Input records Block Start

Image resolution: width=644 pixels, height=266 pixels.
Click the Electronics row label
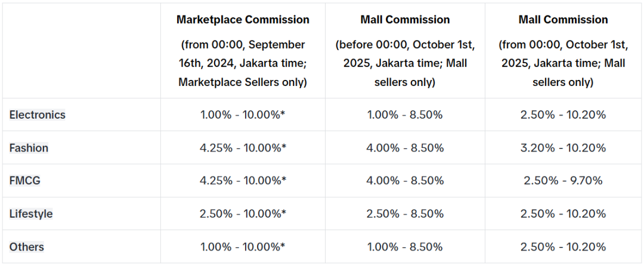coord(38,115)
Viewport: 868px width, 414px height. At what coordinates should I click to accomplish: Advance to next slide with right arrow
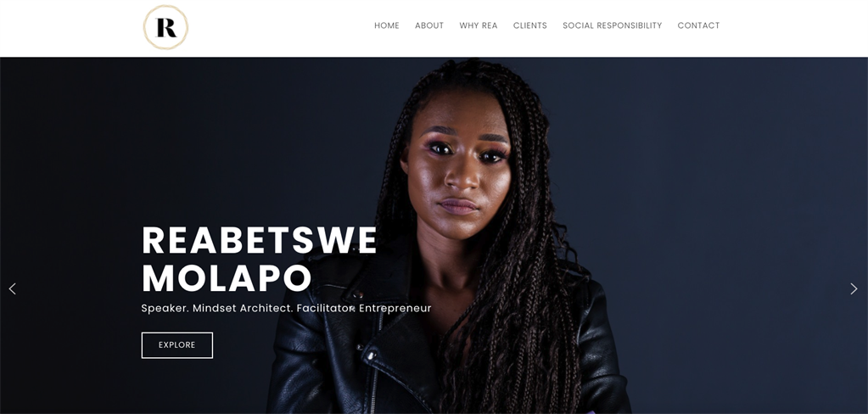854,288
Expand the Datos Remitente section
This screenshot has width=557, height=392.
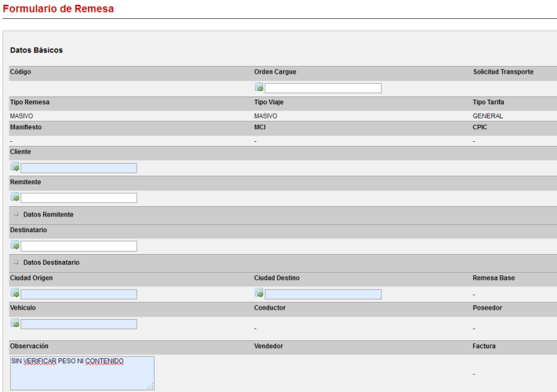16,215
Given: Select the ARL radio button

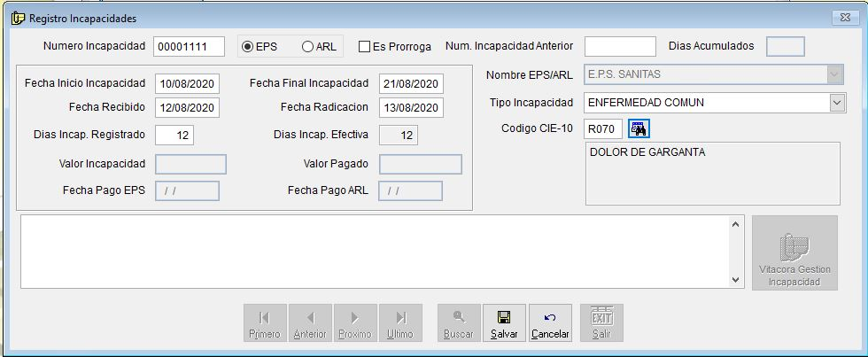Looking at the screenshot, I should click(308, 47).
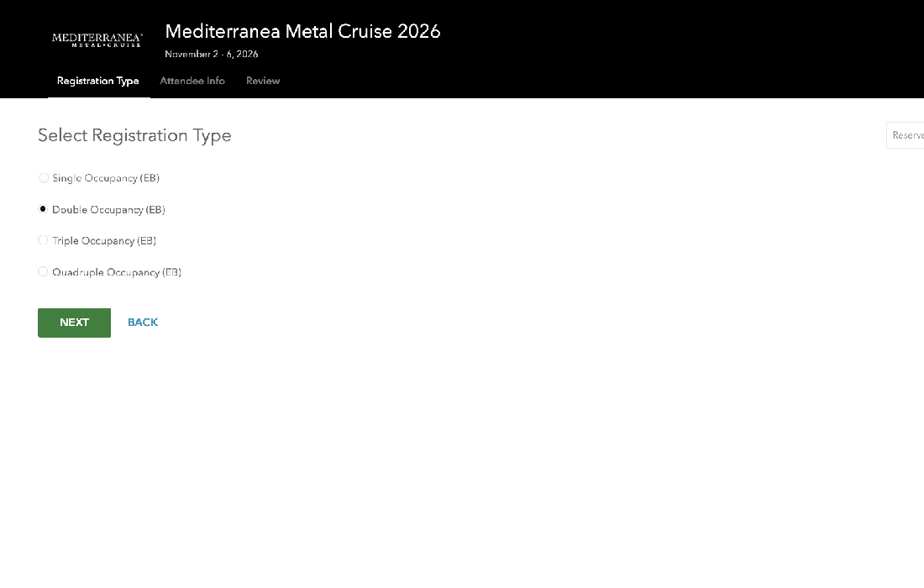
Task: Click the Double Occupancy (EB) label text
Action: click(x=108, y=210)
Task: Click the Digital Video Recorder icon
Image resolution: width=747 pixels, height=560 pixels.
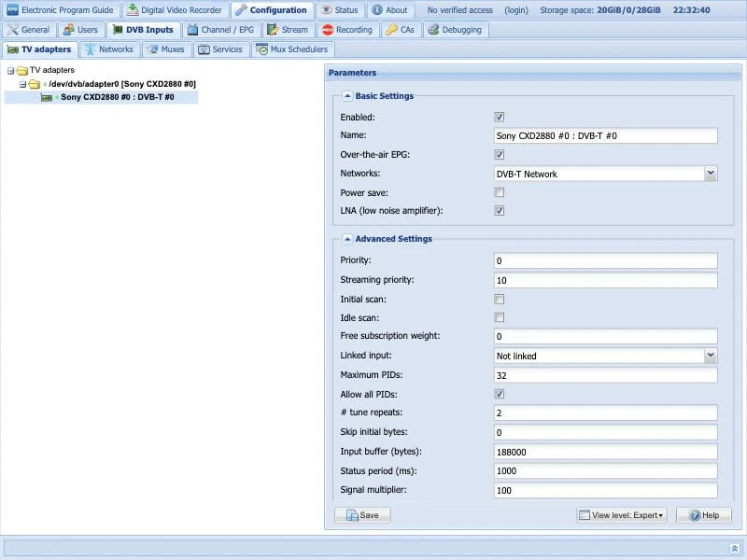Action: tap(133, 10)
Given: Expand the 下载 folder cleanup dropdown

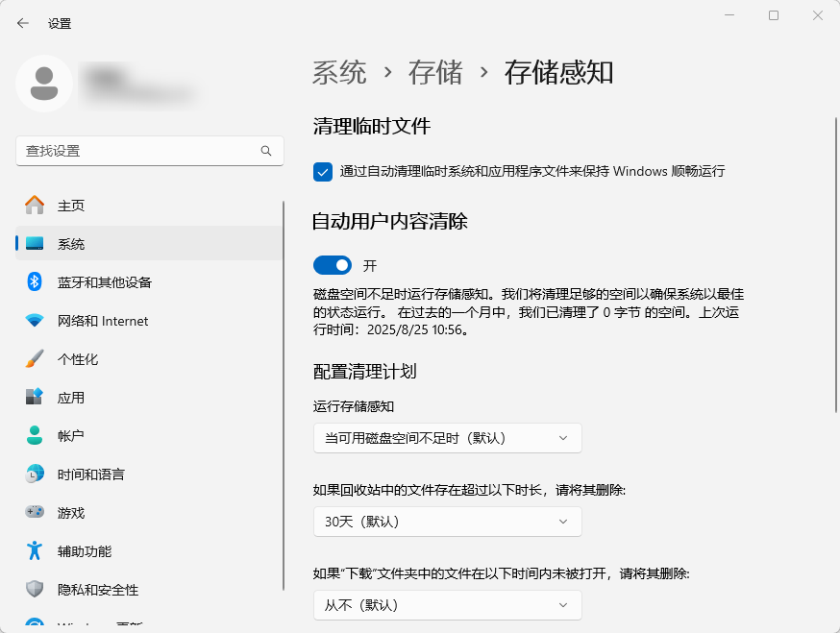Looking at the screenshot, I should pos(447,605).
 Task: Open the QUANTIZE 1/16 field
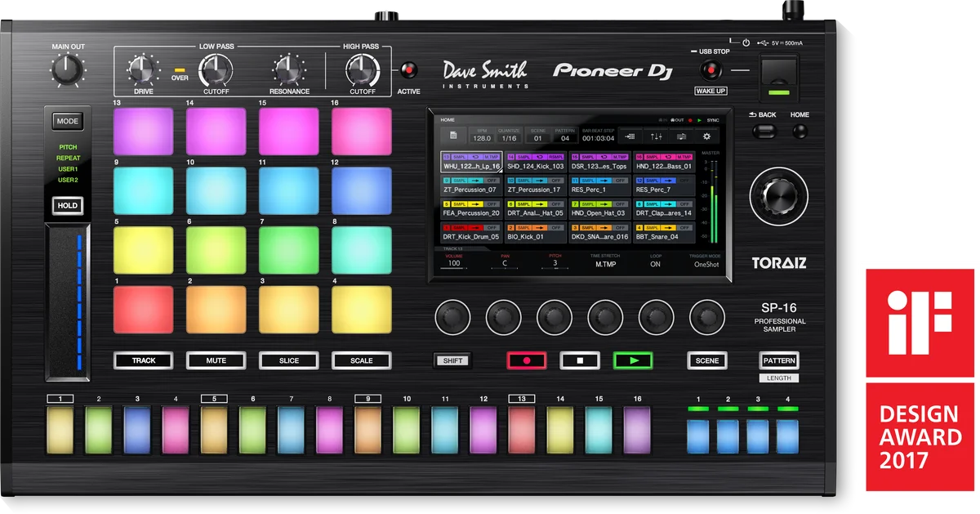[509, 136]
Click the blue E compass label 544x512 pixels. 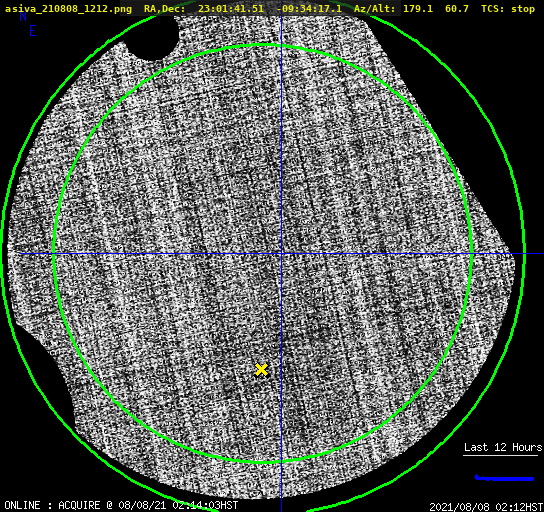(33, 31)
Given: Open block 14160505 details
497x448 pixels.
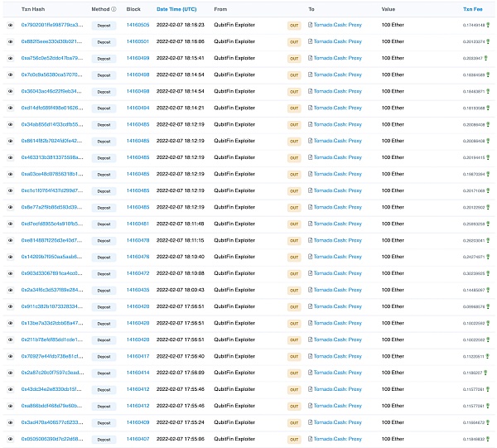Looking at the screenshot, I should (x=138, y=25).
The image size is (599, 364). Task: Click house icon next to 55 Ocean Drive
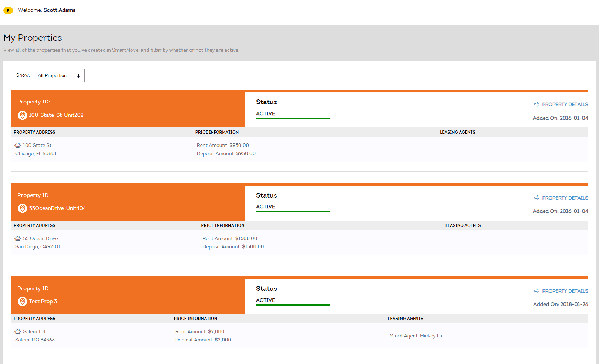click(x=18, y=239)
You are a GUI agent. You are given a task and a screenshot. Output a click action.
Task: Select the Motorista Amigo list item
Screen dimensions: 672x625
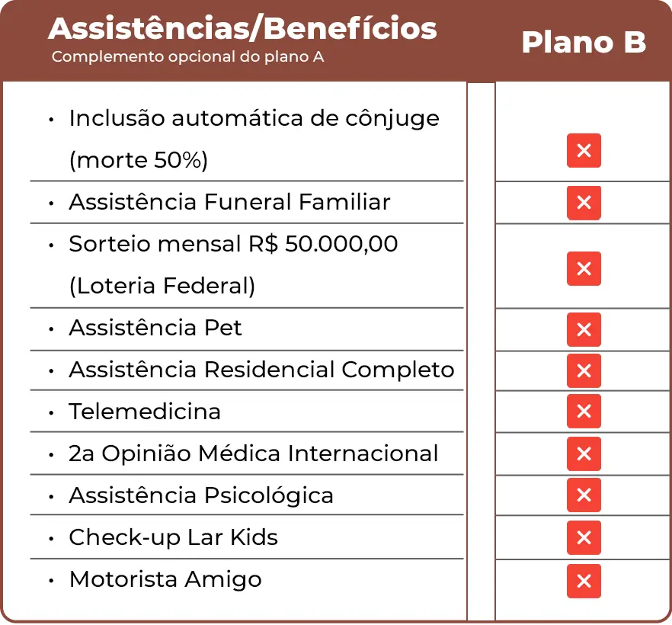[x=165, y=579]
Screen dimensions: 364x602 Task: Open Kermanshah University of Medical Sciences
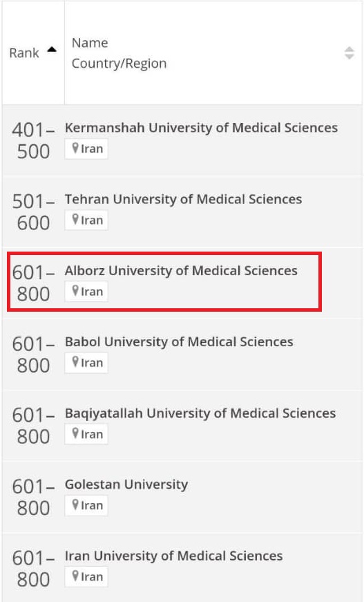point(201,127)
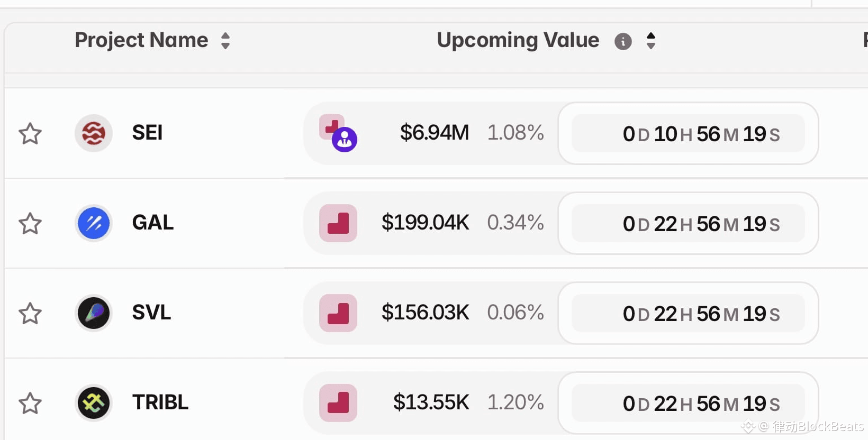Click the TRIBL project logo icon
This screenshot has width=868, height=440.
point(94,403)
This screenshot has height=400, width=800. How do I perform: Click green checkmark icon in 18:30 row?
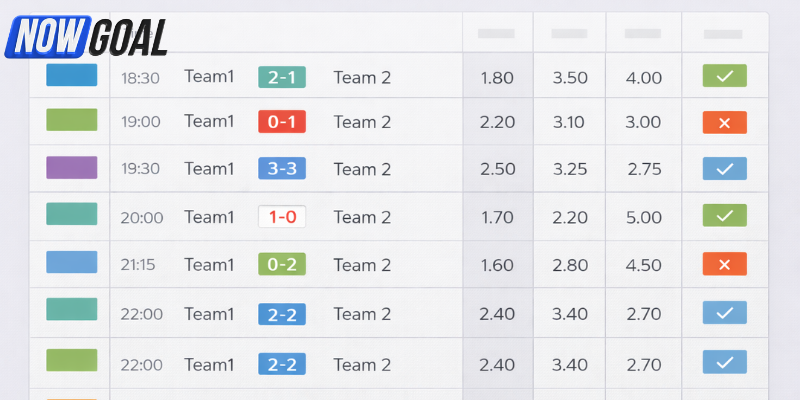pyautogui.click(x=725, y=77)
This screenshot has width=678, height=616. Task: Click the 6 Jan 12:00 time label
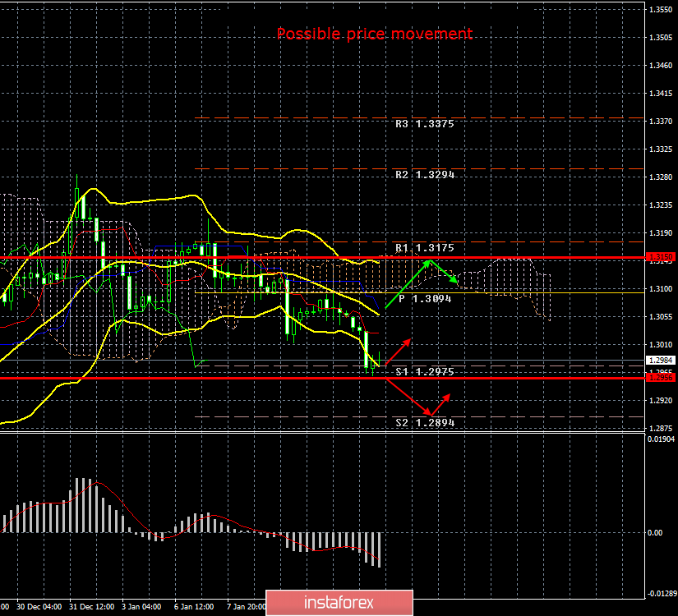tap(194, 606)
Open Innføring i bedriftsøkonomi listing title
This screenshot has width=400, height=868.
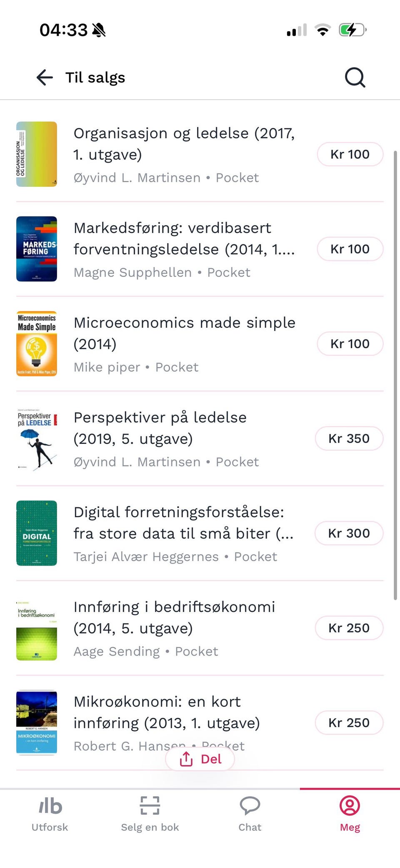pyautogui.click(x=174, y=617)
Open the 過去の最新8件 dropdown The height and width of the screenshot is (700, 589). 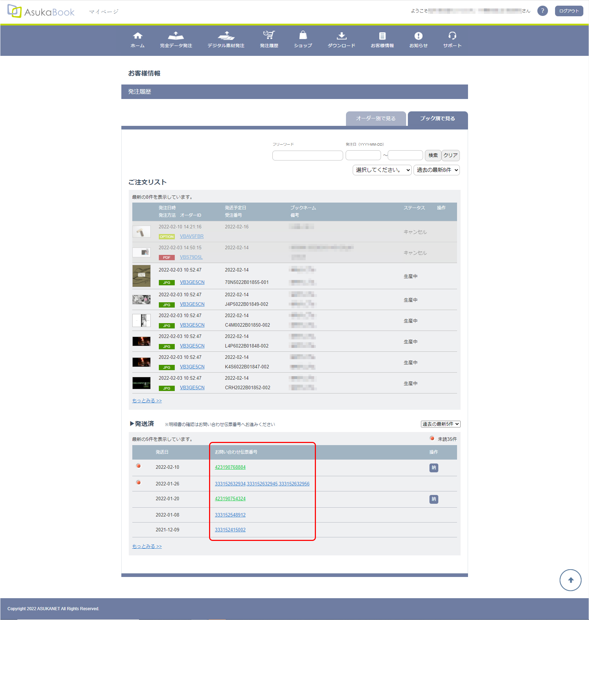437,170
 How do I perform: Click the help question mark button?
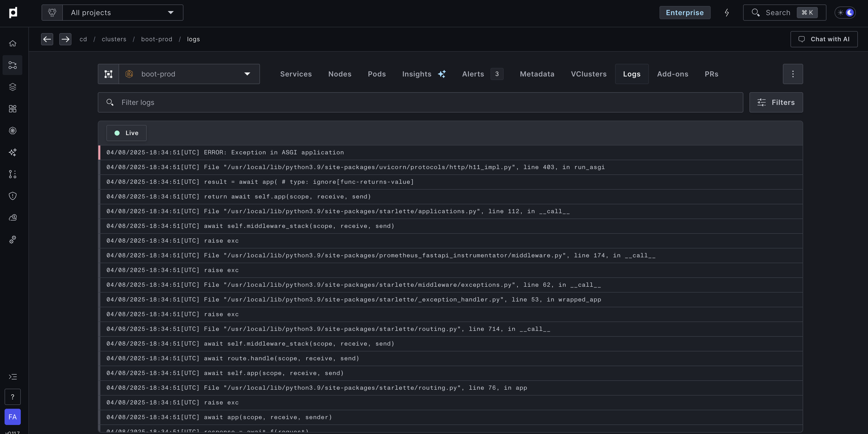click(x=13, y=397)
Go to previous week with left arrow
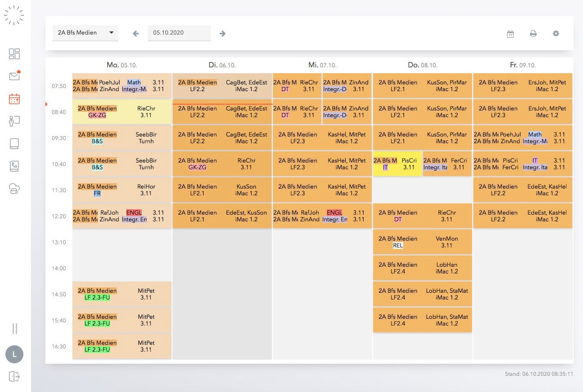583x392 pixels. 136,34

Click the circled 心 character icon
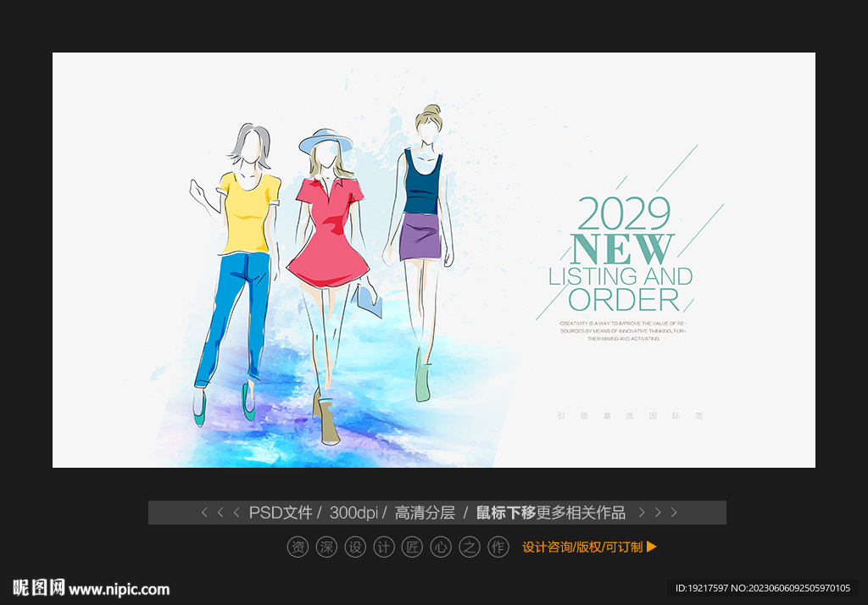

Input records Block End

Among the entries above, locate the line with "This screenshot has width=557, height=392." and the line with "Task: Click the Digital Video Recorder icon". Give those two lines and all lines between them again, exactly, leaving out the pictures.

This screenshot has width=557, height=392.
16,215
Given: Select the ARL radio button

Looking at the screenshot, I should click(308, 47).
Task: Click the Double Occupancy (EB) label text
Action: click(x=108, y=210)
Task: Click the Digital Video Recorder icon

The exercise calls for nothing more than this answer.